We were actually kind of floored that it was so accurate after just a couple runs. This appeared to be a complex problem that wouldn’t be straightforward for the model to pick up on, but it turned out we were pessimistic. Using a technique called “explainable AI,” we then went further and used a library called SHAP on the machine learning model to actually explain why the model made the decisions it did.
It turns out the biggest factor that the model keyed-in on was that fake news writers tend to state opinions as facts and don’t bother to quote or attribute things to people. The explanations told us that the lack of the word “said” was a huge indicator for detecting fake news because the authors seemed to rarely write about who said what. We found other terms such as “president” were generally correlated with real news, while the words “share” and “article” were associated with fake news, likely because the fake news authors have an important goal of ensuring their message is widely shared on social media.
You can see all the code and visualizations used for this on GitHub at this link.
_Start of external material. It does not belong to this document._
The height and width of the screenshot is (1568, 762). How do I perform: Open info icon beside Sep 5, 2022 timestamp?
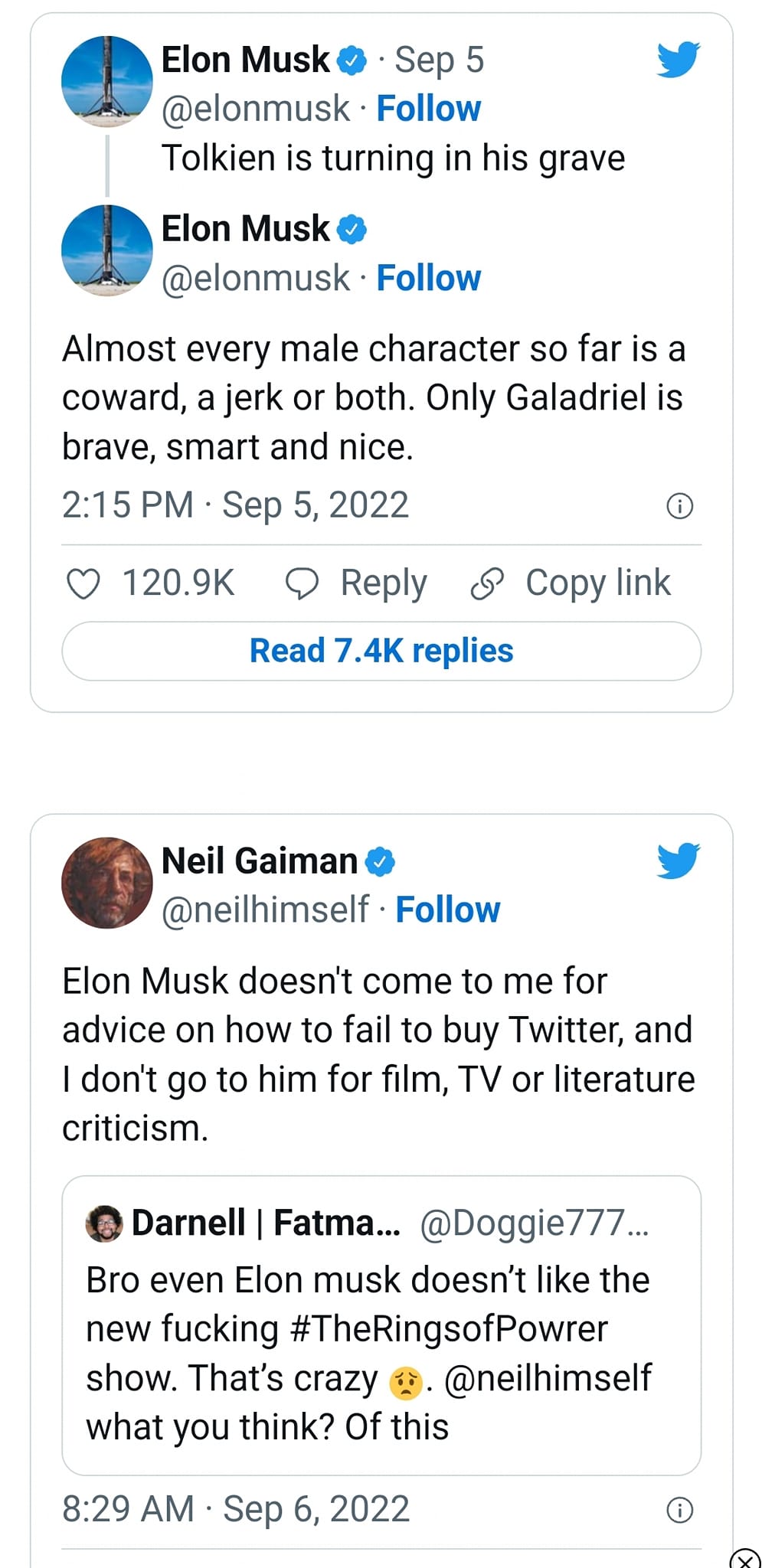pyautogui.click(x=680, y=506)
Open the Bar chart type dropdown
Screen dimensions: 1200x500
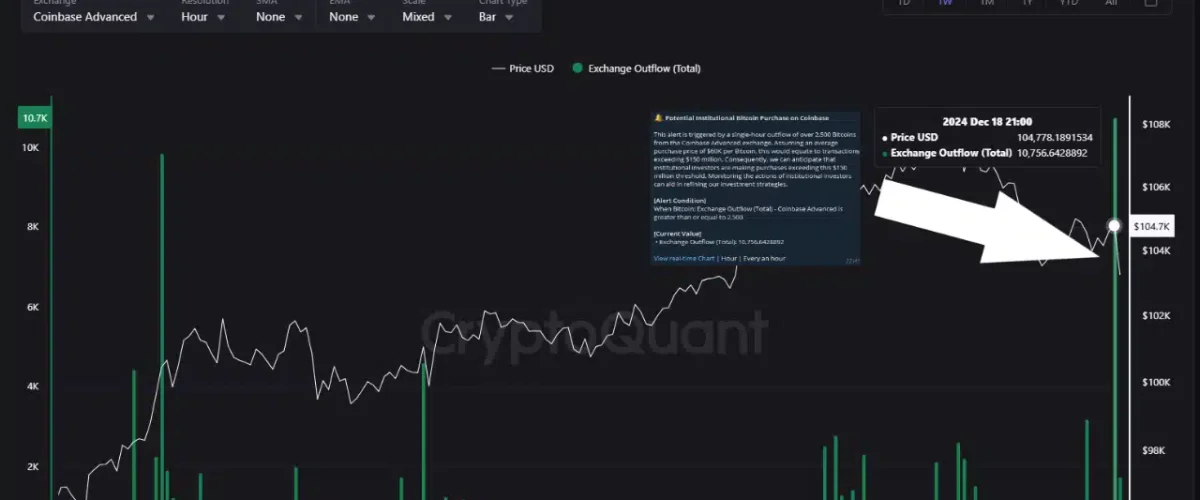503,17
Although CVP is not actually in the business of monitoring the media, we are using a similar technical approach to help clients understand complex topics and make predictions in other ways. For example, one of our clients in the Federal government runs a hotline where members of the public can log safety concerns against a location or business. By training a machine learning model to recognize which concerns are tied to sites with reported injuries, we use a version of the technical approach outlined above to predict future accidents or injuries. Our early prototype is already running at over 75% accuracy and we look forward to building upon that to further improve public safety.